It was a beautiful clear sunny day, probably mid-40s at the start going up to low 70s at finish. The start was up-up-up and I lost sight of the other runners fairly quickly. 
I chatted with a couple of cyclists, who were leapfrogging me briefly, and who seemed amazed to find a random American running alone on this trail.
They looked like they were having a ridiculous amount of fun, as was I at that point, feeling the intense sun, cool breeze, and feeling so small on top of these hills in the wide open with no one around, endless views of mountains, lakes, trees, tiny farmhouses way in the distance. Then I heard footsteps which was weird since I was in last place, but realized these were the sweepers.
Uh-oh, was I that close to missing cutoff’s already, only an hour into the race? Better stop dillydallying and do what I came for, the work of rocky climbs and descents,
sloshing through muddy creeks and snow patches, bush-whacking at times. I thought I was working hard but I was struggling to go 5k/hour at times, and I wasn’t sure I would meet the 4 hour/ 25 km first cutoff. I had 10 minutes to go when I rounded a corner and saw this
 and I resigned myself to a DNF.

I did reach the 25 km marker at 4:13, but there was no aid station until about 15 minutes further on. I saw another DNF runner and some aid workers. I said something about being pulled and the guy looked at his watch (which clearly showed I was 25 min after the cutoff) and shrugged. He said OK to continue. “Just go over that mountain (pointed to the distance) and only 7 km to next station”. I was elated and regretting slowing the past 15 min, picked up more speed and thought, “Norwegians are SO AWESOME!”.  At an intersection I saw a course marking sign, but pulled out of the ground and pointing nowhere. I chose one road, and saw a farmer by a fence. I pointed where I was going and mimed running, and he smiled, nodded, and pointed in my direction, but after about 5-6 minutes of not seeing any trail I realized I was going the wrong way. 
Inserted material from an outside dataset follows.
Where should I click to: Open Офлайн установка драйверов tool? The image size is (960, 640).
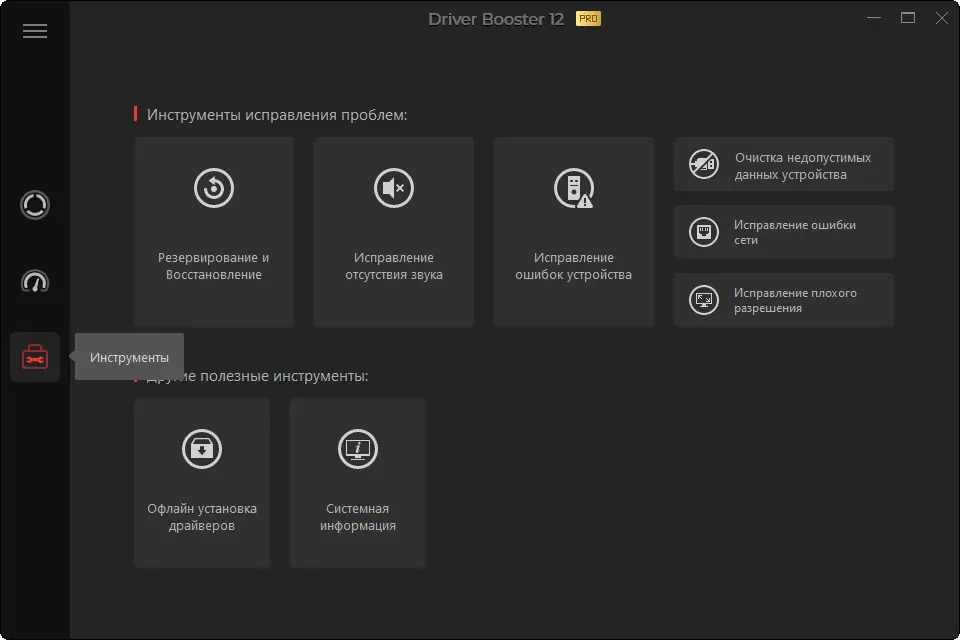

I turned around and saw the support van and waved him down. I asked which way and it was clear he was the first Norwegian I met who spoke no English. Most Swedish and Norwegians speak all the Scandinavian languages as well as English, but though they are fluent, there is absolutely no English signage anywhere, especially the race handbook. He seemed to be beckoning me into the van, but since they had just let me go despite missing the cutoff, I didn’t want to risk DNF by getting help from the van, so I kept pointing and talking. After a minute he shrugged and drove off. I ran back toward the aid station and saw another felled course marking sign. For kicks I ran down to the lake where the road ended in a dead end at someone’s farm. Crap, where was the trail? I realized with dread what had happened; since I had missed the cutoff they had already started sweeping the signage, and really didn’t think I might not be able to find my way over the mountain.
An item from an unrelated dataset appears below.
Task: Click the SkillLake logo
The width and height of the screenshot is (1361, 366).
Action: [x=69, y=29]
I went back to the last stop but it was now deserted except for a couple of cycling tourists in their early 60s. They kindly looked at my map and my cutoff sheet, told me I would have to get to the next town and hope to catch a bus to Lillehammer, even called the emergency race number to report where I was. Apparently the race officials didn’t give a crap, I would have to find my own way back. My thoughts shifted to “Norwegians are SO NOT AWESOME”. I was in the middle of nowhere Norway and the only way to the nearest city was a trail over a mountain that I couldn’t find. The couple pointed at the mountain and said, “just go over it, it’s not far to the next city”. I smiled and pretended to feel confident about where I was headed, then turned the other way toward a “you are here” sign. There I met a young group of super fit looking trail runners who pointed me to the trail. Not that strangers need to rescue a non-injured looking foreigner, but I was starting to get the Norwegian culture. It was only partially that they didn’t think climbing the mountain was no big deal, I mean, the trail was CLEARLY marked with rocks painted with a red “T”…. but it was mainly they just don’t get too much into other people’s business in general. I got myself into this mess, I would have to get myself out. I started climbing.
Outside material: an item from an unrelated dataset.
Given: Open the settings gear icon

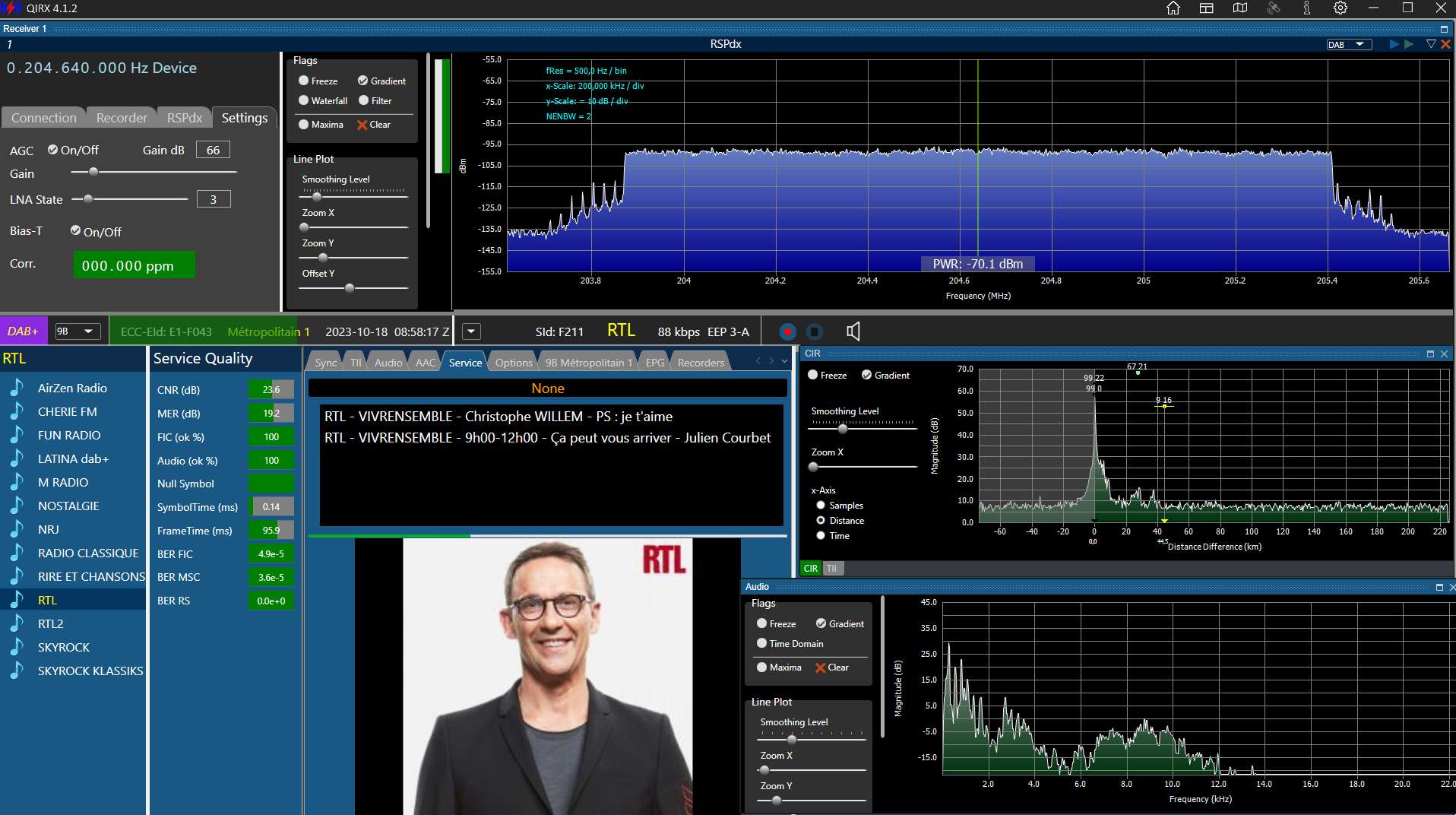Looking at the screenshot, I should click(1340, 8).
At the top I saw another couple in their early 60s, hiking. They very nicely told me it wasn’t far over the top of the next mountain into the nearest town, just pass by the cabin and turn right when I reach the road. The man pointed out all the landmarks, not that I can tell one mountain peak from another, but I can say the view was spectacular.
Then they kept on (in my direction, but much faster), and I scrambled behind. After awhile I learned if I just stick to the T rocks, I prolly wasn’t far from the trail, but there were several points where I saw a “T” but saw only a sea of rocks and had no clue which way to go.
At least I knew the weather was good, I had not fallen (except in the snow), had lots of water and a pack of Norwegian cookies. I also knew I had loads of sunlight left, but if I wanted to check in with race officials, I would have to be back by 6 pm. Lillehammer is nearly the latitude of Fairbanks, AK so it’s not so much that the sun rises at 3 and sets after midnight, it doesn’t really set at all.

7 km went on for a couple of hours, then I finally hit the road, and another “you are here” sign. I followed the road to the town of Nordseter, where I thought I could catch the bus.

I stopped at a local hotel to ask directions and learned with dread the last bus had departed. The young woman working there was alone, the only other worker had left so no one could drive me and a taxi would cost ~500 Kronor (over $100). She said that Lillehammer was not far by trail and showed me the trail by map. Beyond that she could only offer the consolation, “if it were me I’d be crying”. But I was still feeling OK and had my iPhone, so asked for wifi access. I was only 8.3 miles away from Lillehammer by road. I bought a coke (bottles are printed with regional names; I had another one that said "Knut") and a muffin and headed off… on the road. I was done getting lost on trails.

It was a quadpounding downhill to Lillehammer, on a winding paved road which probably didn’t get much traffic as it was a bit too narrow for 2 cars. Some aggressive sheep followed me for awhile (wanted my muffin?)
but I needed the fuel, by then I was tired and stinky, caked with salt and dried shoe-sucking mud. I reached the wrong side of the finish line at nearly 5:30 PM, after about 5 hours lost on an unmarked trail. I asked several volunteers in green shirts but no one knew where the bag drop was. I finally found the results checker who seemed neither surprised nor interested that I had found my way back to race headquarters.

Suddenly a random Norwegian guy ran up to me and yelled to his friend to come over. They were the cyclists who had passed me early on, and were now in street clothes with their families. They were indeed sorry to hear I had DNFd and seemed a bit more amazed I found my way back on my own 2 feet, but said hey, I have reason to come back to do it again someday.